Un eurodéputé reconnaît sa participation à une partouze à Bruxelles en plein confinement

Un eurodéputé reconnaît sa participation à une partouze à Bruxelles en plein confinement

«La presse belge parle d'une fête privée à Bruxelles vendredi dernier. J'y étais», a indiqué Jozsef Szajer dans un communiqué publié aujourd'hui. Le parquet de Bruxelles a confirmé que la police, alertée pour tapage nocturne, avait verbalisé vendredi soir une vingtaine de personnes pour non-respect des règles sanitaires, au premier étage d'un immeuble au centre-ville de Bruxelles, comme l'avait dévoilé la Dernière Heure. Le quotidien précisait qu'il s'agissait d'une partouze, à laquelle participaient notamment des diplomates et un député européen. Le parquet n'a pas souhaité faire de commentaires sur les circonstances de la soirée mais il a confirmé avoir interpellé un certain S.J. (1961).

Dans son communiqué, Jozsef Szajer, 59 ans, reconnaît sa présence sur place, l'infraction aux règles sanitaires et confirme avoir fait état de son immunité parlementaire aux policiers débarqués sur les lieux, car il n'avait pas de carte d'identité sur lui.

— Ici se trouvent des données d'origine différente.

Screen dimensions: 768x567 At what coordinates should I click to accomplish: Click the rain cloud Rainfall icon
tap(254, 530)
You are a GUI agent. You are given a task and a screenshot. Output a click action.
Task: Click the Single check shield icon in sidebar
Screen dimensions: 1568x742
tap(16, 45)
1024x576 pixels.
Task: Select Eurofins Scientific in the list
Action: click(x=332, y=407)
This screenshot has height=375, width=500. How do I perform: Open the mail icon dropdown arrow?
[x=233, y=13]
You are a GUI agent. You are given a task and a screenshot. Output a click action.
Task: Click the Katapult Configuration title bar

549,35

Il nie avoir fait usage des drogues que les agents ont retrouvées sur place. Le parquet confirme pourtant avoir retrouvé des stupéfiants dans son sac à dos, après que l'intéressé eut tenté de fuir par une gouttière. L'élu a donc aussi été verbalisé pour possession de drogue.

Contre le mariage homosexuel

Jozsef Szajer s'est fait connaitre, en autres, pour son soutien à la politique ultra conservatrice de Viktor Orban. Il a notamment travaillé sur la rédaction de la nouvelle constitution du pays, qui précise que la Hongrie doit "protéger l'institution du mariage comme l'union d'un homme et d'une femme".

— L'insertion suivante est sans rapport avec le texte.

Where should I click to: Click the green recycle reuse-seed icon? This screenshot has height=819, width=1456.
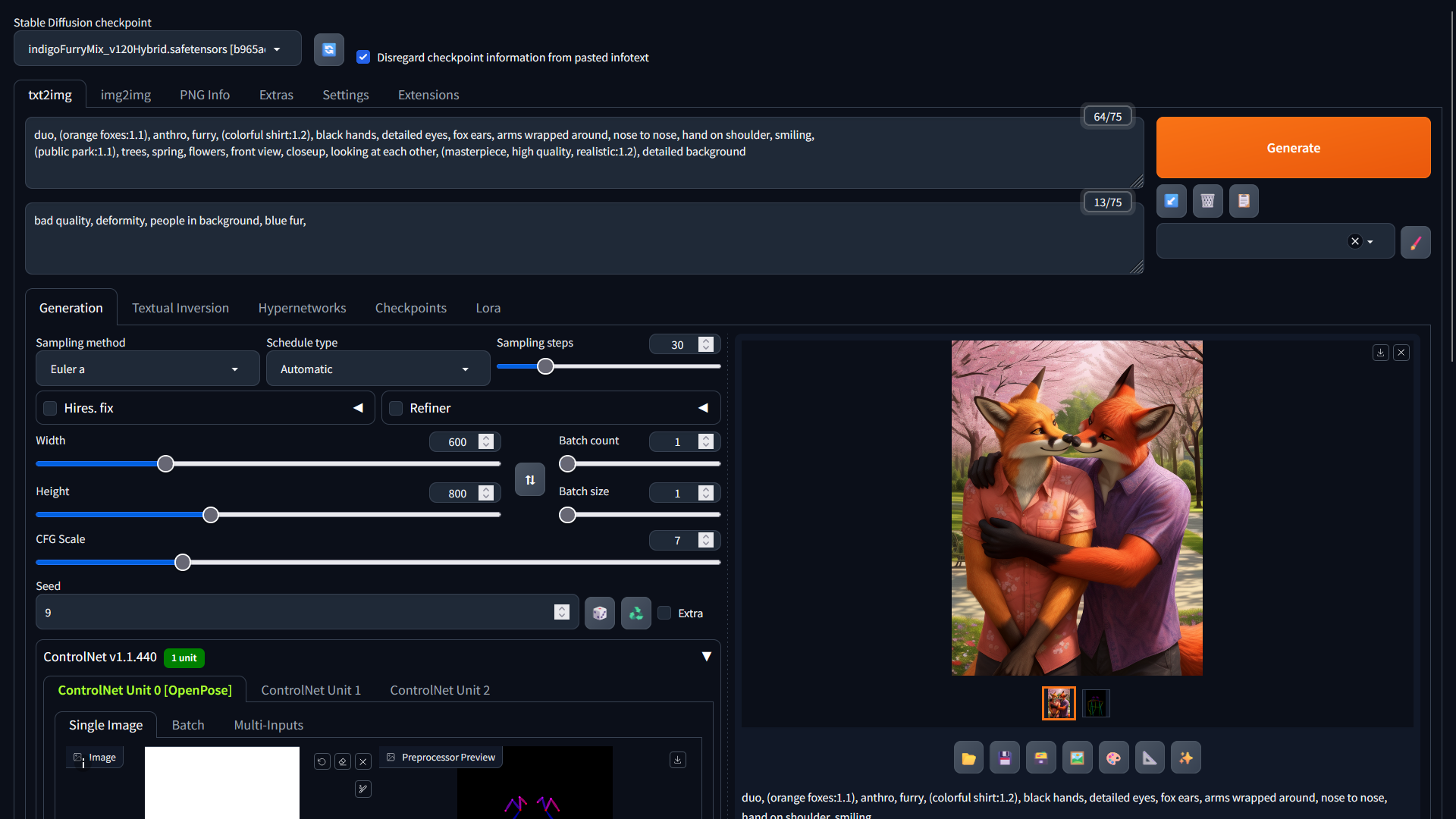635,613
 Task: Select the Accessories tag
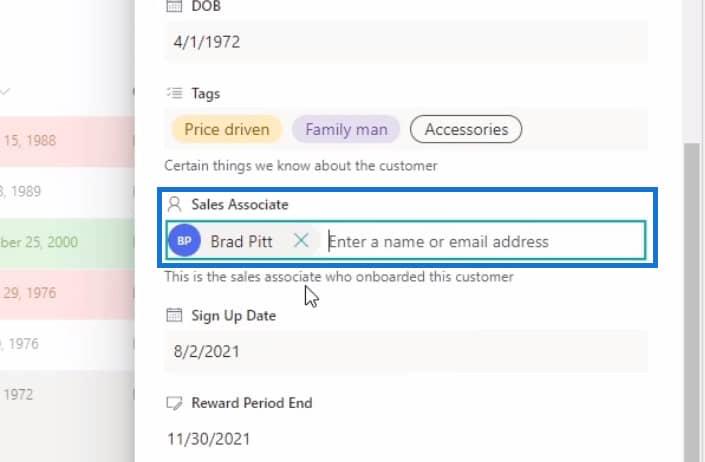tap(466, 129)
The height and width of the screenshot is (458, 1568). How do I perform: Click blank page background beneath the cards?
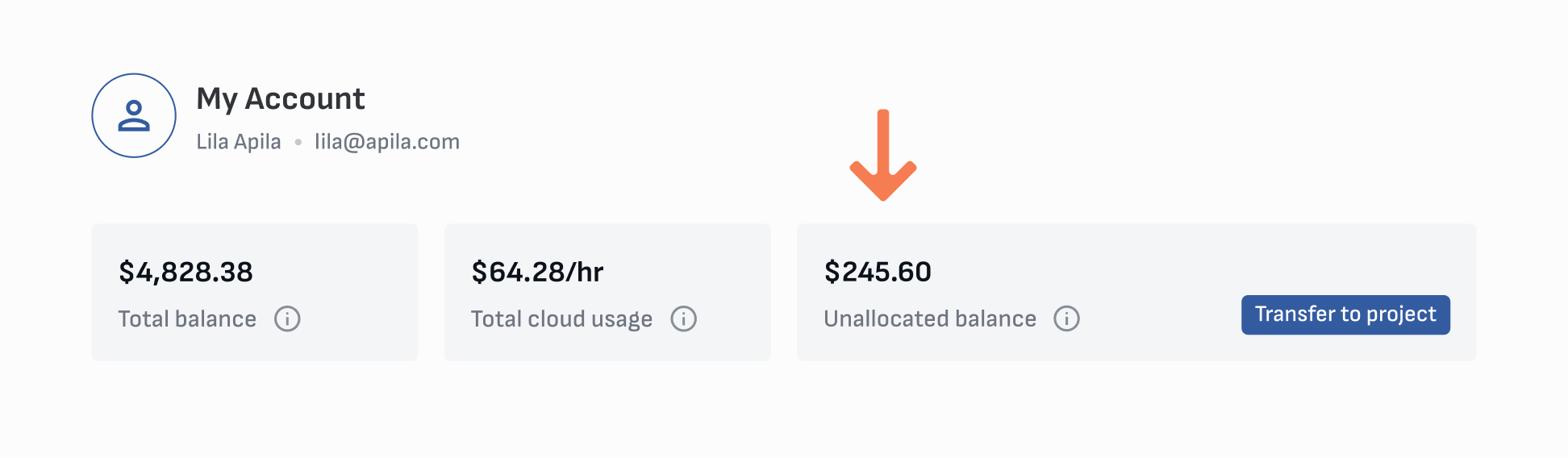(784, 411)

https://twitter.com/panyiszabolcs/status/1333773937185067010

L'eurodéputé, membre du Parti populaire européen (PPE, centre-droit), avait annoncé dimanche sa démission et son retrait de la vie politique pour raisons personnelles, à la surprise générale, en pleine crise entre l'UE et Budapest. Pour justifier sa démission, il avait évoqué sa lassitude de la lutte politique, ajoutant avoir l'intention de poursuivre sa vie publique «dans un registre intellectuel de plus long terme».